'model.eval()' vs 'with torch.no_grad()'

Hi,

These two have different goals:

  • model.eval() will notify all your layers that you are in eval mode, that way, batchnorm or dropout layers will work in eval mode instead of training mode.
  • torch.no_grad() impacts the autograd engine and deactivate it. It will reduce memory usage and speed up computations but you won’t be able to backprop (which you don’t want in an eval script).
290 Likes

Thank you very much for your quick and clear explanation.

Hey, this implies I should definitely do "model.eval" while validating.

And, if memory and speed are not constraints; "torch.no_grad()" can be ignored. Right?

2 Likes

Ahh with torch.no_grad() you’ll have much higher speeds and can use larger validation batch sizes so it’s useful if not recommended

2 Likes

Why do something that takes 5x more memory (the 5 here is for the example, not actual number in practice) and is slow, if you can just add one extra line to avoid it?
@Naman-ntc using torch.no_grad() is actually the recommended way to perform validation !

29 Likes

yeah alright I meant to write “if not compulsory” :sweat_smile:

Thank you for the explanation!

Does torch.no_grad() also disable dropout layers?

4 Likes

So why is torch.no_grad() is not enabled by default inside model.eval() function? Is there a situation where we want to compute some gradients when in evaluation mode? Even if that’s the case, it seems like no_grad() method should be made an optional argument to eval(), and set to True by default.

32 Likes

@kasperfred No it does not.

@michaelklachko Some user can have a use case for this. The problem with doing this I guess is that no_grad is a context manager to work with the autograd engine while eval() is changing the state of an nn.Module.

10 Likes

Hello, do you know how exactly the eval mode affect the dropout layer in the test? What are the differences of the dropout behavior between the eval and training mode?

During eval Dropout is deactivated and just passes its input.
During the training the probability p is used to drop activations. Also, the activations are scaled with 1./p as otherwise the expected values would differ between training and eval.

drop = nn.Dropout()
x = torch.ones(1, 10)

# Train mode (default after construction)
drop.train()
print(drop(x))

# Eval mode
drop.eval()
print(drop(x))
31 Likes

Thanks a lot. Your answer is the same as what I thought.

Could someone please confirm whether this means that you handle evaluating and testing similarly? In both cases you set the model to .eval() and use with torch.no_grad()? (A bit more explanation as to why we treat them similarly is also welcome; I am a beginner.)

2 Likes

In Dropout documentation, it says the probability p is used to drop activations. At the same time, the activations not be dropped are scaled with 1/(1-p), I am not sure why it uses 1/(1-p) as a factor to scale the activations, could you give some explanation?

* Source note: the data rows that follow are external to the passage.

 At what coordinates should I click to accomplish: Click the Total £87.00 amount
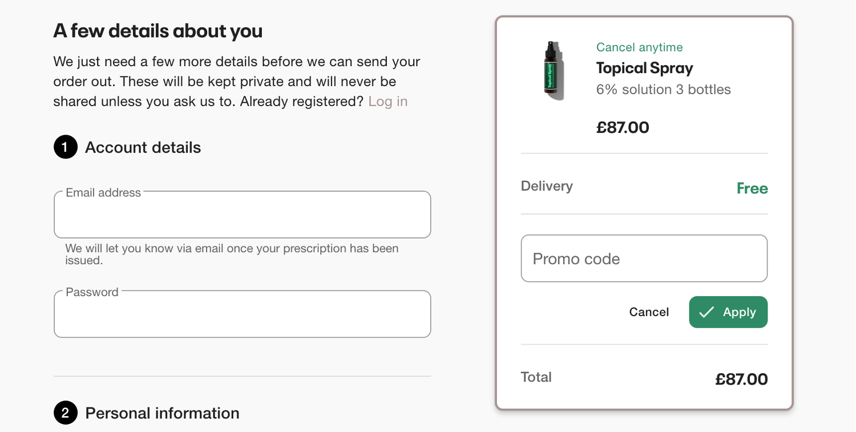tap(741, 379)
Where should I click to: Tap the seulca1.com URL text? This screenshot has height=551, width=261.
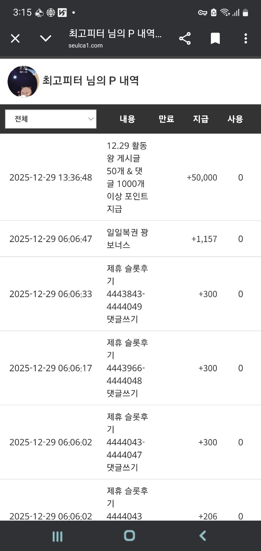85,46
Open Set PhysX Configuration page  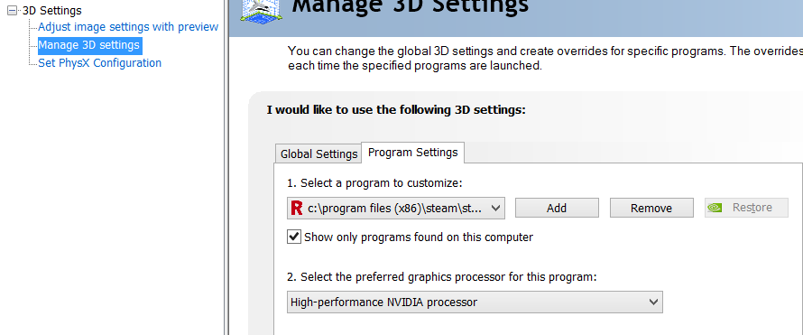[100, 63]
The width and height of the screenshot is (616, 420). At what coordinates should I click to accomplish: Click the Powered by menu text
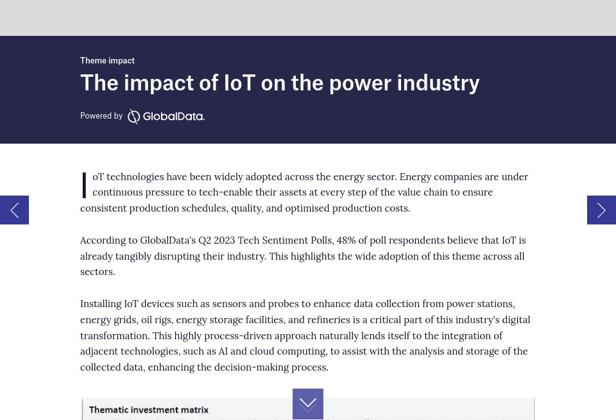(101, 116)
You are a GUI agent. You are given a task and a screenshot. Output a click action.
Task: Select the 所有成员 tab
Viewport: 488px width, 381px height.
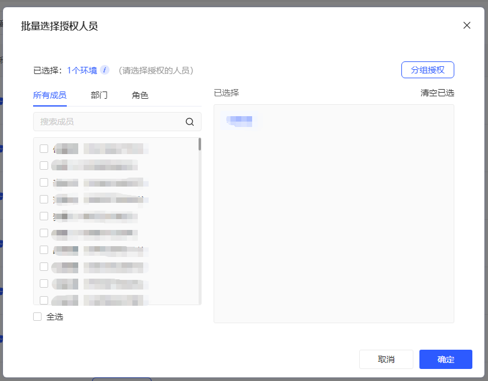[49, 95]
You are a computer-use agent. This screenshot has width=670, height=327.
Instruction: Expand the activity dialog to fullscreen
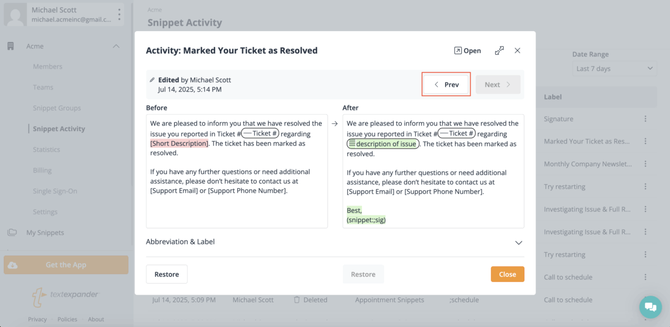pyautogui.click(x=500, y=51)
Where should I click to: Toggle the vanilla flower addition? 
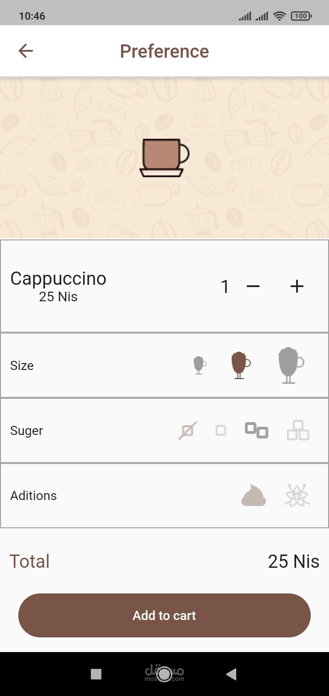pyautogui.click(x=297, y=495)

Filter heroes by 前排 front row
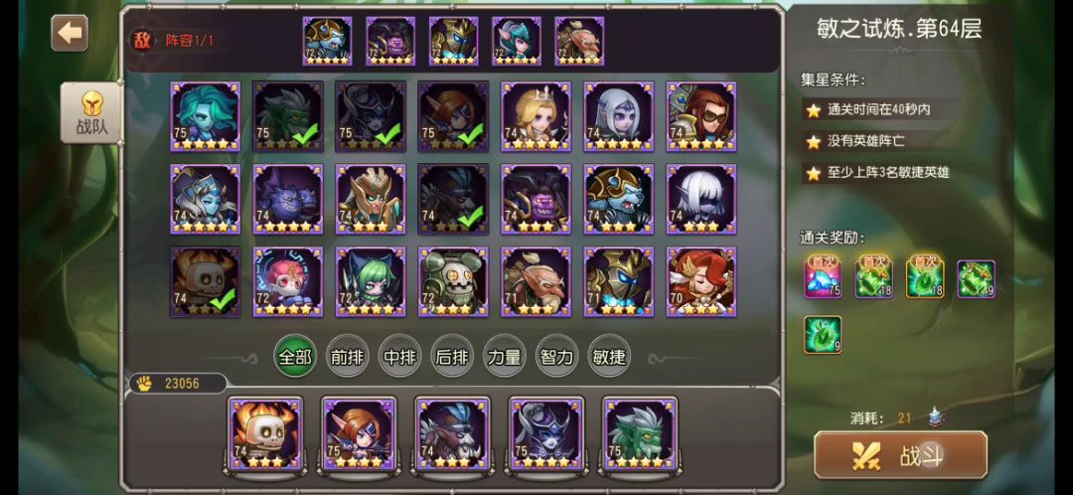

Have a look at this post for an example why we are scaling the activations.
Note that the p in my explanation refert to the keep probability not the drop probability.

4 Likes

Thanks for your explanation, now I am clear about that

hi, are you sure bn and dropout work in eval model? I think bn and dropout work in trainning mode, not working in validation and test mode.

Hi,

There is no such thing as “test mode”.
Only train() and eval().
Both bn and dropout will work in both cases but will have different behaviour as you expect them to have different behaviours during training and evaluation. For example, during evaluation, dropout should be disabled and so is replaced with a no op. Similarly, bn should use saved statistics instead of batch data and so that’s what it’s doing in eval mode.

7 Likes

You might want to modify your response as it can easily confuse readers. Your comment says “batchnorm or dropout layers will work in eval model instead of training mode.” I think you wanted to write eval mode, not eval model.